Escravidão em Paráfrases

“Faze assim!” — É o que tentam ordenar-me com falsa harmonia de um cuidadoso interesseiro afeto. E certos de estarem certos de que assim farei quando imperativamente sugerem: “Faze assim!”

Contemplo-os então com “olhos de ressaca” em um misto de embriaguez e enfado, e travo-me, desobedientemente negando-me, como minha brava essência ordena. Em hipótese nenhuma farei assim!

É desse modo que regozijo-me: negando a ordem natural da ordenação e inobediente transgredindo e não acompanhando as almas enegrecidas de meus companheiros por honra à meus ancestrais.

— Explique-me: posso eu viver como transeunte mórbido pelas estradas da vida, como que num eterno parto de caminho único, onde a saída resignada da madre é a única opção?
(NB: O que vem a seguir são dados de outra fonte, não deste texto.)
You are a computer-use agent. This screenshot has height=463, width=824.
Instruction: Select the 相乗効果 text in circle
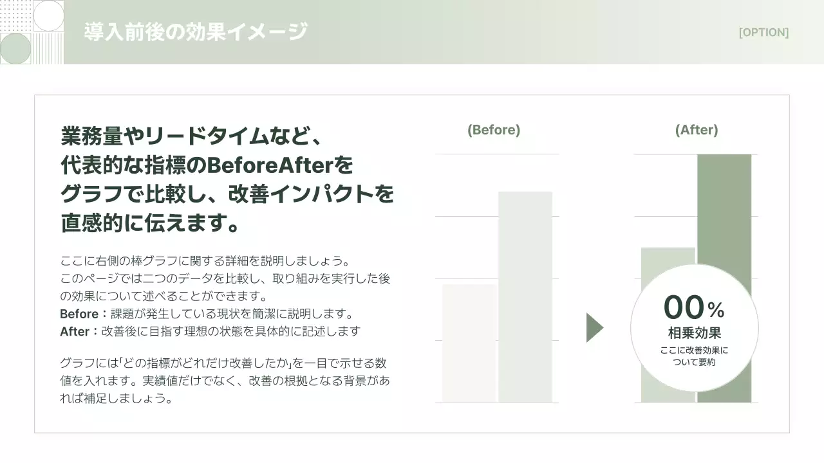pyautogui.click(x=695, y=333)
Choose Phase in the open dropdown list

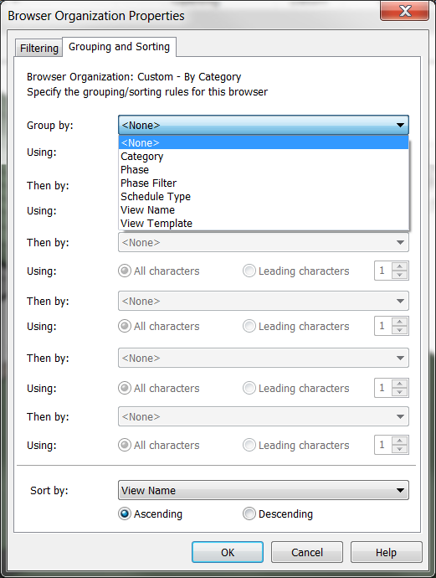pyautogui.click(x=264, y=169)
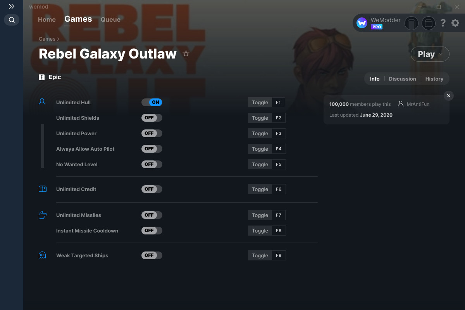Viewport: 465px width, 310px height.
Task: Switch to the Discussion tab
Action: point(402,79)
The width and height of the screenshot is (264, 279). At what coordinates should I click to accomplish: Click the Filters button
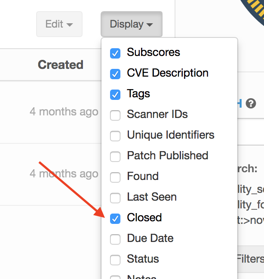[251, 258]
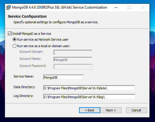Screen dimensions: 155x122
Task: Uncheck Install MongoD as a Service checkbox
Action: coord(10,34)
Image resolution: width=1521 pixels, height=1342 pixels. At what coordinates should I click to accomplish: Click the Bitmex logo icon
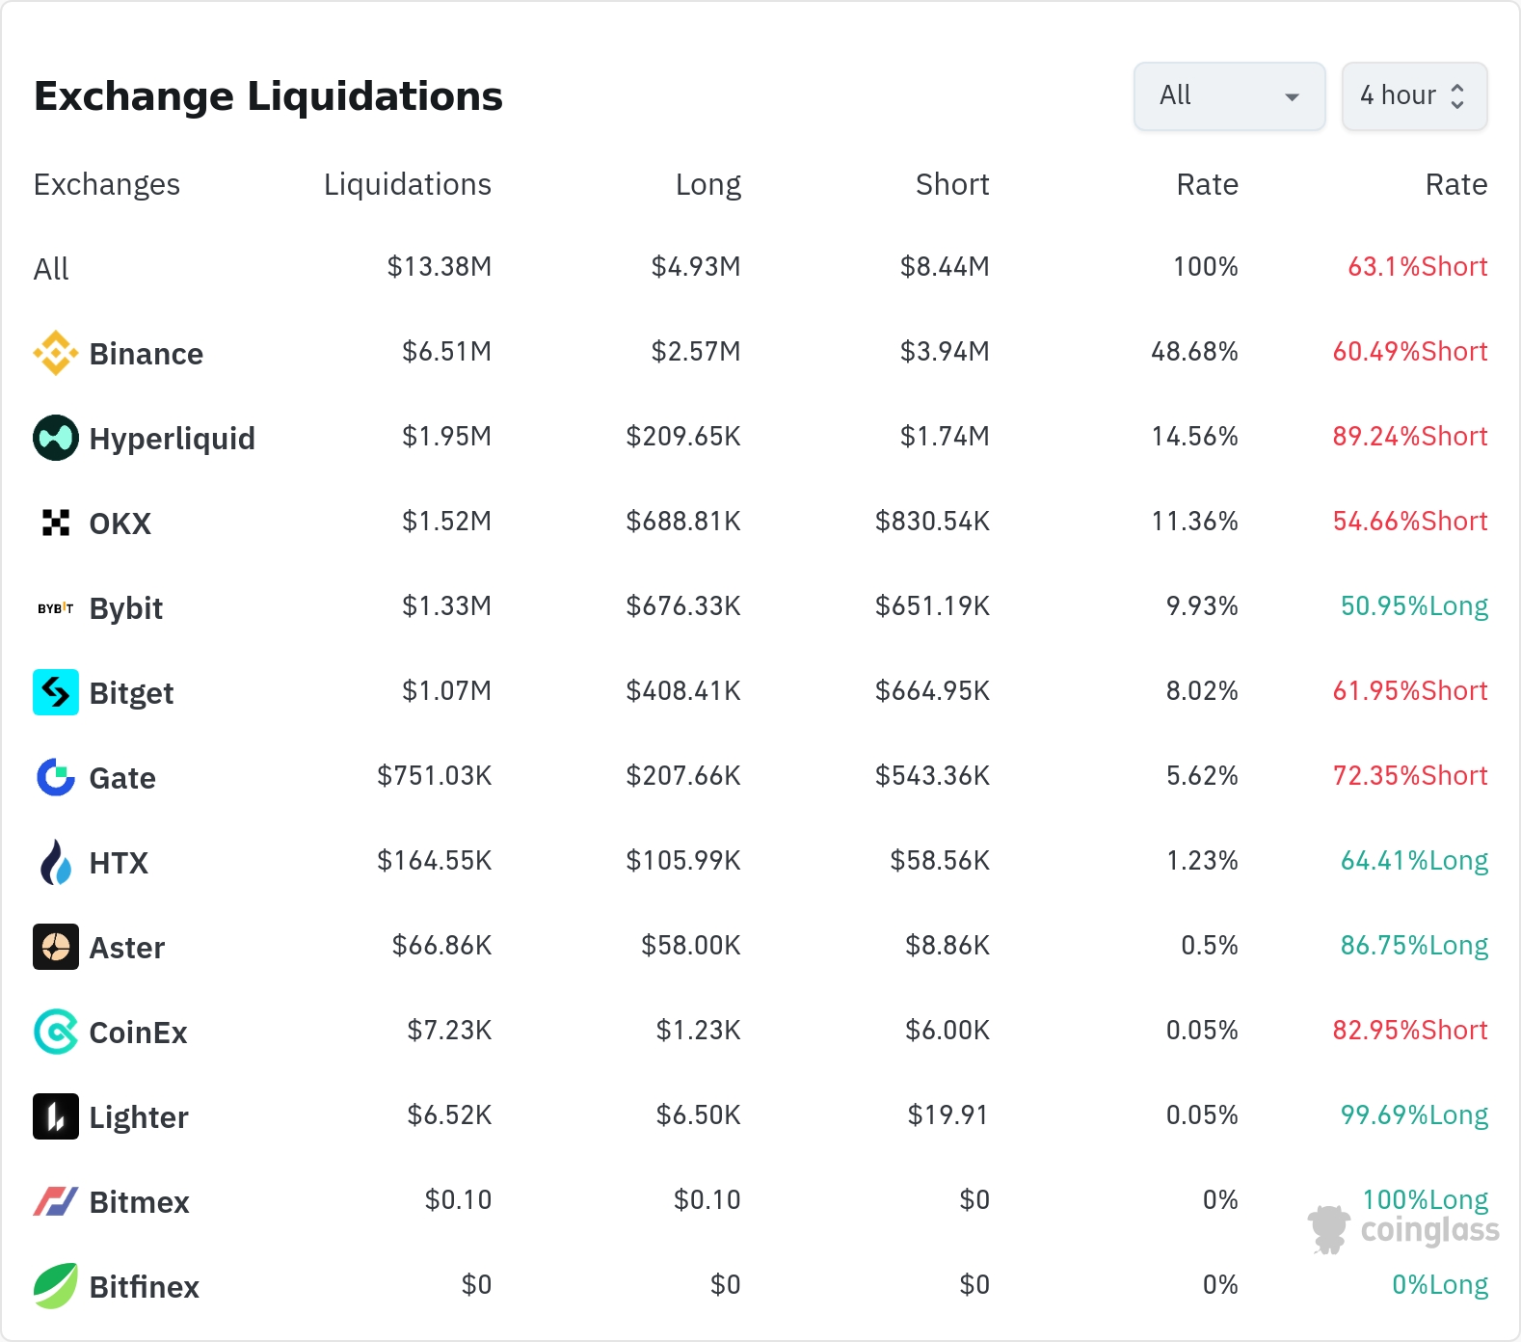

De modo algum! Jamais farei assim. Apenas farei o que me convence minha própria consciência e suporta a robustez de meus castigados e experientes lombos. E disso me orgulharei, mesmo em face da chibata e do açoite eminentes. Honro minha nobre casta.

E se essa liberdade que almejo, nenhum que me critica é capaz de oferecer-me, por que ainda insistem em aconselhar-me com “Faze assim!”?

Para mim, ainda é mais louvável trilhar veredas enlodadas contra a brava aragem, cingir-me de trapos e caminhar até não restar carne à planta dos pés, que submetido fazer assim.

Se virtude há em minha existência, e se razão de vida tenho, essa é desobedecê-los. É na rapidez de um relâmpago, misturar-me ao verde das matas, sorver os aromas serenos do verde, pisar o macio do quartzo banhado em sal e água. Fora isso, tudo é vacância.

E assim sendo, de que modo podem os acomodados ou os opressores oferecerem-me instrumentos e audácia para demolir minhas muralhas? Como, se seu sangue é corrompido por uma história de podridão e fraqueza, baseada em falsas conquistas e opressão? Como, se idolatram o comodismo enquanto eu endeuso o distante, o mítico, o irreal, o difícil, a desértica fartura da Liberdade?

Deixem-me! Deem-me a paz! Retornais aos vossos campos e outeiros, à vossa terra e aos lares que os aguardam… às vossas senzalas! Lá, sigam suas normas na busca da alforria e dos ensinos mancos daqueles que desejam-vos o “bem”.

Eu, armado de minha conquistada Liberdade, ergo-a como “gládio e hasta”, como lanterna em meio às trevas, e fortaleço-me como semideus entre Hades e Eliseos, no eterno embate entre o que me diz a razão e o que me esbraveja a loucura.

Por fim, que não me venham mais com o flagelo da comiseração, clemente indulgência que não pedi! Do mesmo modo que não me solicitem elucidações nem a cartografia traçada do caminho que trilharei, muito menos ousem-me dizer: — “Faze assim!”

Minha existência agora é um turbilhão, é o cão de guarda do inferno solto no mundo, é o primeiro raio de sol da alvorada, é um elétron energizado… Não tenho ideia do que farei nem imagino como farei, apenas estou certo de que não farei assim!